В русском лагере всю ночь горели костры. Воины, накопившие усталость за время похода, спали, но сторожа, понукаемая воеводами, опасавшимися ночных вылазок из взятого в кольцо города, бодрствовала.
Владимир сидел в шатре, тихо и как бы через силу беседуя с Большим воеводой, явно обеспокоенным предстоящим делом: по всему, жители Корсуни хорошо подготовились к осаде. На предложение открыть городские ворота, и тогда никто из них не пострадает, они ответили злыми насмешками, вызвавшими в русском войске стремление немедленно начать приступ и отменно наказать насмешников. От Добрыни потребовалось немало усилий, чтобы сдержать ратников.
Тускло горели свечи, потрескивали, оплывая, с трудом справлялись с густой тьмою, которая висела за пологом шатра, подстегиваемая шальным ветром, отчего свечное пламя дрожало и еще долго не выравнивалось.

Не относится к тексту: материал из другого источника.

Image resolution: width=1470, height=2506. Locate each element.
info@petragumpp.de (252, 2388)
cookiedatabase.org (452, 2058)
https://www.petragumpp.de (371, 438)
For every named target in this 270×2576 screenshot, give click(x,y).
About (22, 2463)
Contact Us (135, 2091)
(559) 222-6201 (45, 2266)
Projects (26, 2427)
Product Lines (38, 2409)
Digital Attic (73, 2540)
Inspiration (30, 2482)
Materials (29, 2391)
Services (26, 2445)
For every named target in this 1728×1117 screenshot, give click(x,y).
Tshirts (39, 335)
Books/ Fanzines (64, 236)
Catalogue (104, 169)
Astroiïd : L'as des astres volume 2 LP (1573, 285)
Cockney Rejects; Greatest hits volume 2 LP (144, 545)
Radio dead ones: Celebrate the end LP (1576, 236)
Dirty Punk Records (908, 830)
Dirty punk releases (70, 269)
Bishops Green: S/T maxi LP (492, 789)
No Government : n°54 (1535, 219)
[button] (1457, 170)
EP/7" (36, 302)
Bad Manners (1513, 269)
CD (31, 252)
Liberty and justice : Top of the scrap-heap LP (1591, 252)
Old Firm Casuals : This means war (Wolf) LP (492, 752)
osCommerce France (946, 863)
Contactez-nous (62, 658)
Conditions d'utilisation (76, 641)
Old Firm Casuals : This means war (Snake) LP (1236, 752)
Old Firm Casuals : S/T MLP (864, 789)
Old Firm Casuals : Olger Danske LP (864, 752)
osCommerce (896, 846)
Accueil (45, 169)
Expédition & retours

Владимир изредка поглядывал на Большого воеводу с недоумением, точно бы спрашивая: ну, чего он беспокоится, все будет так, как предопределено, и ничего тут не изменишь, и надо ли что-то менять, а коль скоро окажется, что надо, то это произойдет независимо ни от его и ни от моей воли. И, когда Добрыня, очнувшись от раздумий, сказал, что завтра же с утра прикажет подымать земляную насыпь там, где городские стены подступают к морю и не так высоки, чтобы, взобравшись на нее, охотники могли проникнуть в город и завязать бой, Владимир принял это как должное и ничему в нем не противоречащее, с тем выражением на лице, которое ясно сказало Добрыне, что все правильно, но, если бы даже отыскалось другое решение, то и оно принялось бы с осознанием справедливости случившегося, поскольку эта справедливость совсем не земного свойства.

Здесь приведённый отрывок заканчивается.